Why LLM Performance Varies So Much

If you’ve noticed that Claude sometimes feels like a senior engineer and sometimes like an intern guessing in the dark, you’re not alone.

Here’s why that happens:

1. Some Tasks Are Inherently Harder

LLMs excel at narrow, repeatable, language-based tasks. The moment you ask for cross-cutting logic, architectural trade-offs, or design decisions, they struggle because those things require real reasoning, not pattern recognition.

2. Claude Doesn’t Know What It Can’t See

LLMs inherently have a lot of unknown unknowns. Claude Code can access your current codebase. But it can’t see:

  • Linked repos

  • Org-wide policies

  • Cloud configuration

  • Uncommitted changes

  • What your team agreed to last sprint

  • Your hard-earned experience about what really works in prod

If that external context matters, Claude won’t (and can’t) guess it correctly.

3. When in Doubt, It Hallucinates

Claude is confident but not cautious.

When it encounters ambiguity or missing context, it fills in the gaps based on probability, not accuracy. That’s fine for placeholder text, not fine for security tokens or IAM policy advice.

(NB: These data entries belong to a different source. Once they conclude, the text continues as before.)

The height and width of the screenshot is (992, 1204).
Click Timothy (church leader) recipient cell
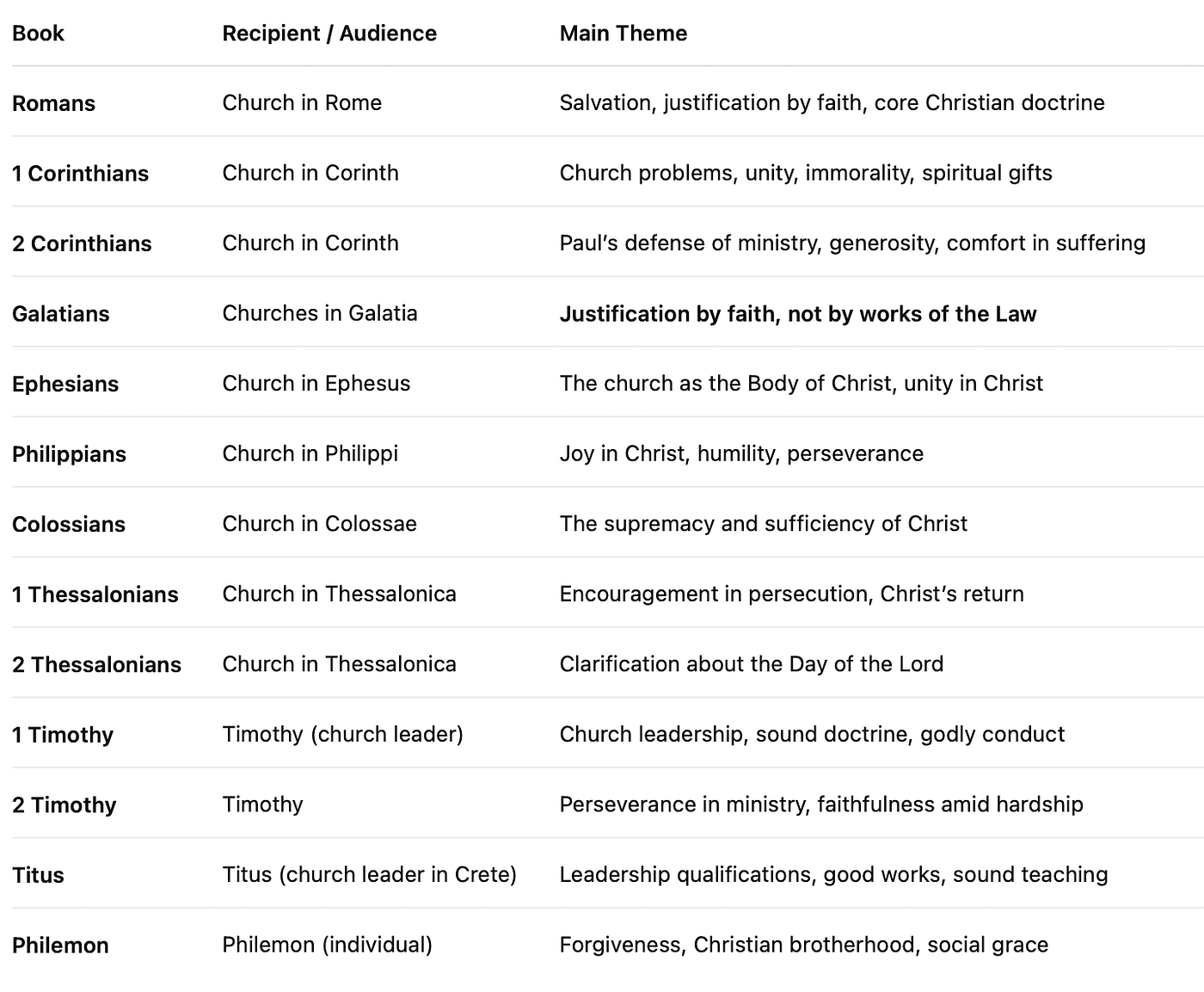[343, 734]
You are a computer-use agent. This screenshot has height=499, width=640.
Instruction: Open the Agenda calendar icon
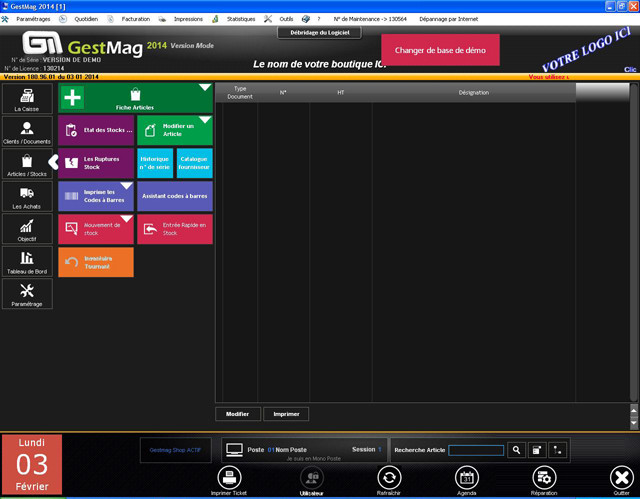(467, 479)
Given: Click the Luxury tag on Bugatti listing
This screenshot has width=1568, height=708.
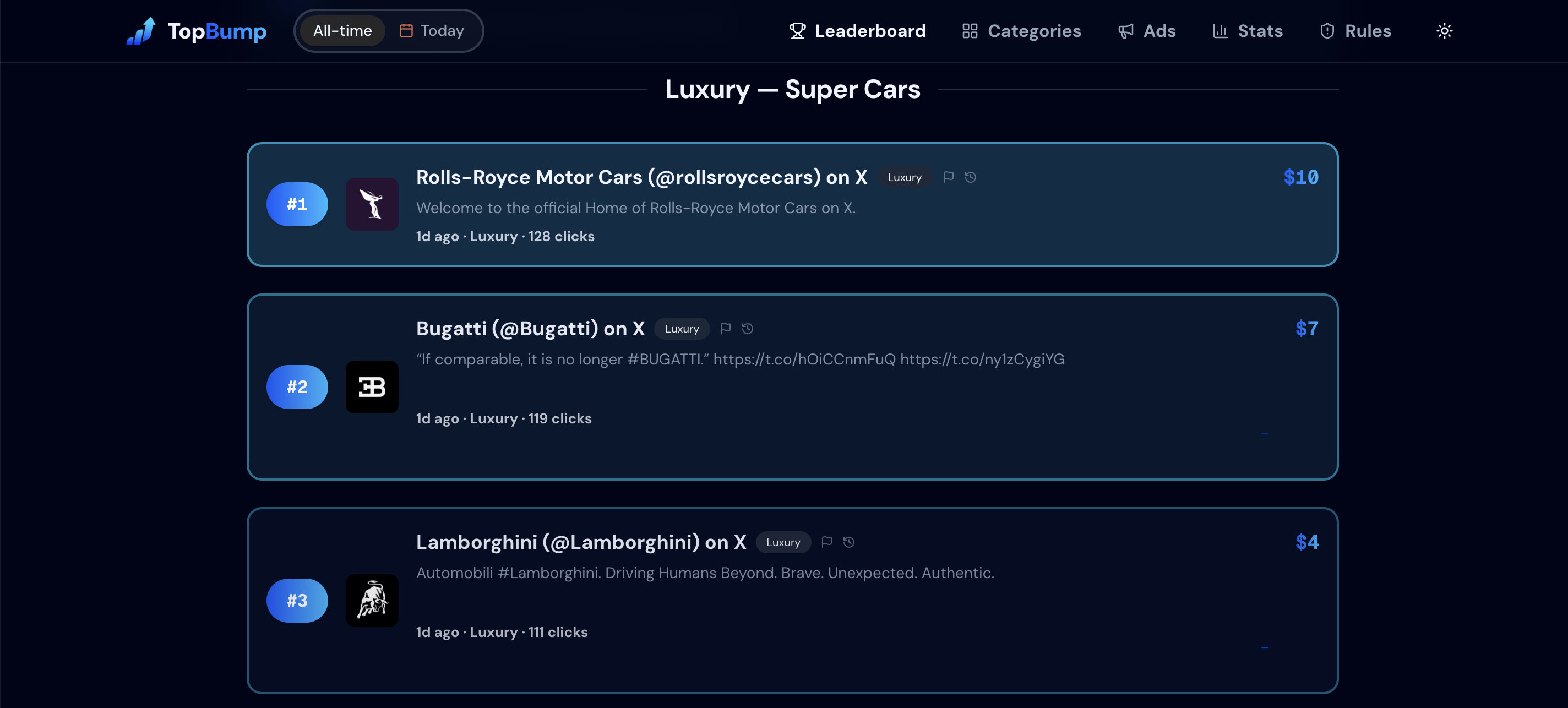Looking at the screenshot, I should click(x=682, y=329).
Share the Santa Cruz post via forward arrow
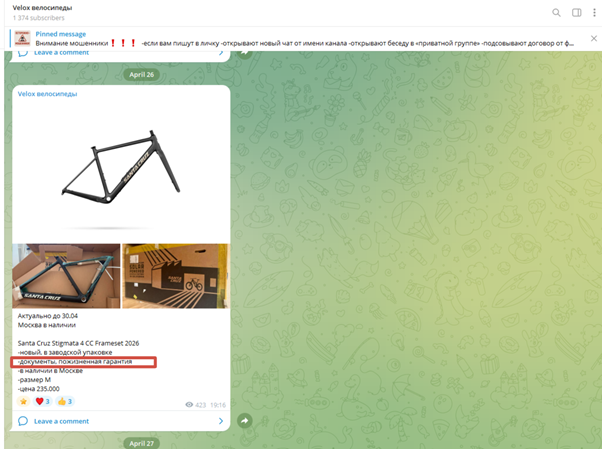The width and height of the screenshot is (602, 449). click(245, 421)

How to Get Better Output from Claude

Even when Claude doesn't have the full picture, you can still improve its reliability dramatically:

1. Be Explicit About What’s Missing

If your request depends on an external system, tell the model.

Bad:

“Update the login flow to use our new auth provider.”

Better:

“Replace AuthLegacy with the AuthX provider. AuthX is in a separate repo. Preserve existing MFA fallback logic.”

If it’s out-of-scope, name it. Claude won’t invent what you’ve clearly marked as unknown.

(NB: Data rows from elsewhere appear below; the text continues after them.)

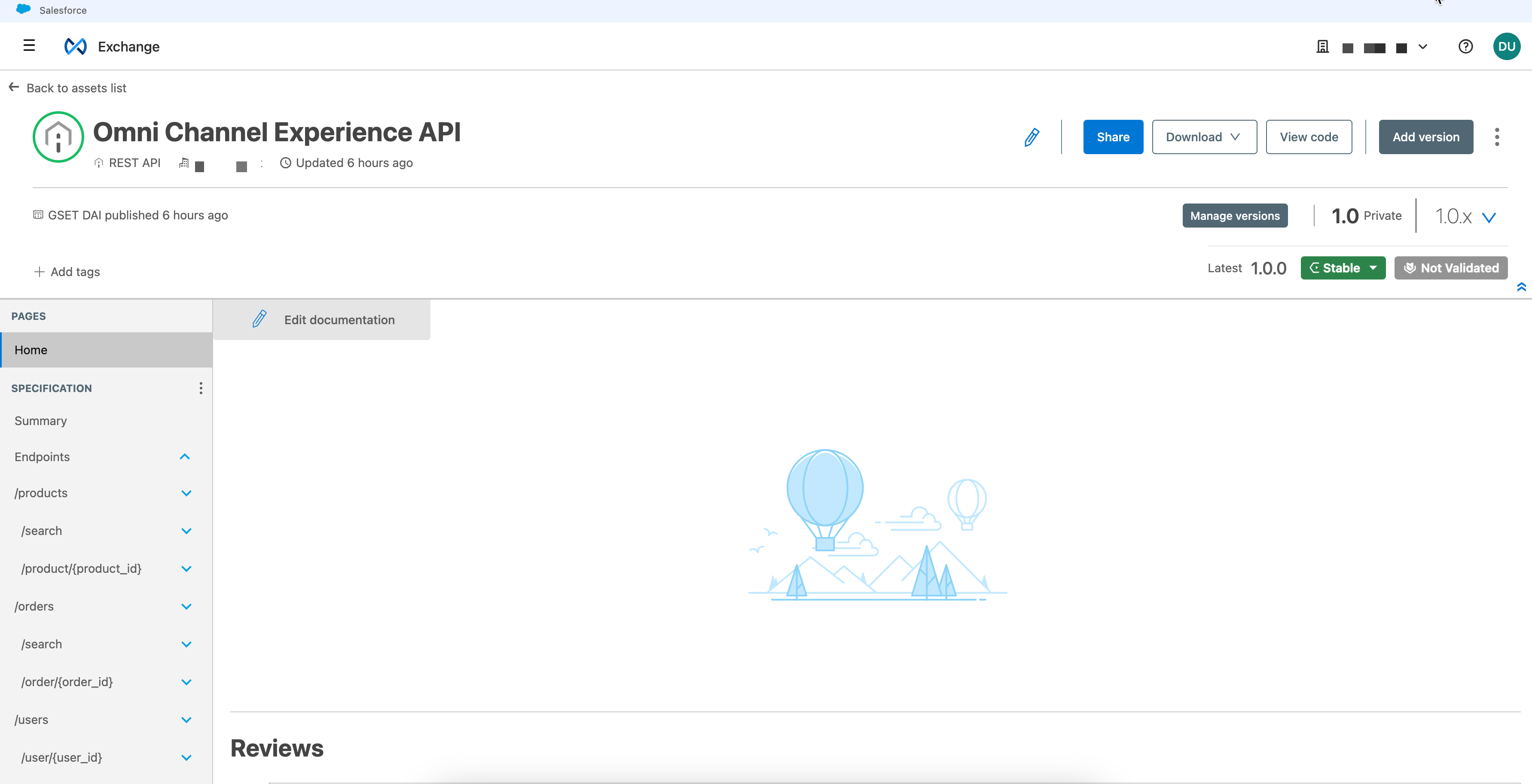Expand the /products endpoint section

click(186, 492)
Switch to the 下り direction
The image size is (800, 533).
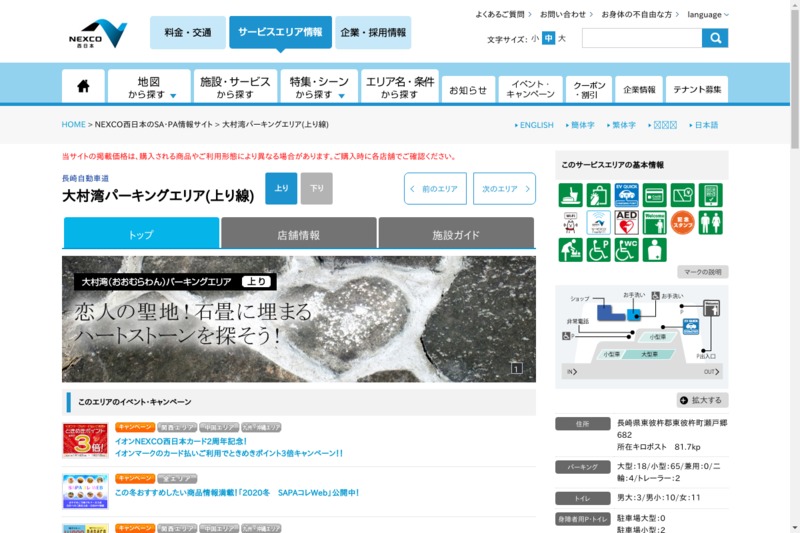point(316,188)
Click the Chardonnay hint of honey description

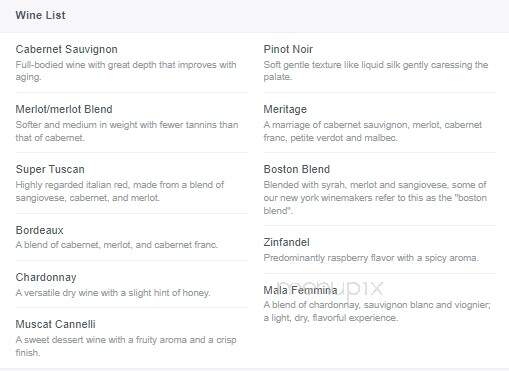coord(113,293)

2. Use Markdown to Anchor Expectations

Claude pays close attention to structured .md files. Use that to your advantage:

## You are  
- A backend engineer working in a microservices environment.  
- You can only see this codebase.  

## Constraints  
- Don’t invent details about external services.  
- If something’s missing, add a TODO comment.  

This kind of context doesn’t just shape the model’s tone—it shapes its behaviour.

3. Ask Claude to Admit Uncertainty

You can encourage Claude to flag what it doesn’t know:

“If anything is unclear or out of scope, include a TODO: comment instead of guessing.”

This invites the model to pause where a junior developer would—and that’s a good thing.

The Real Lesson

LLMs aren’t broken. They’re just incomplete. They know what you show them, not what you assume they know.

Claude Code is an excellent teammate as long as you remember who’s responsible for the output. It’s you, bro.

  • Use it for speed.

  • Build guardrails for safety.

  • And always design your context like an engineer.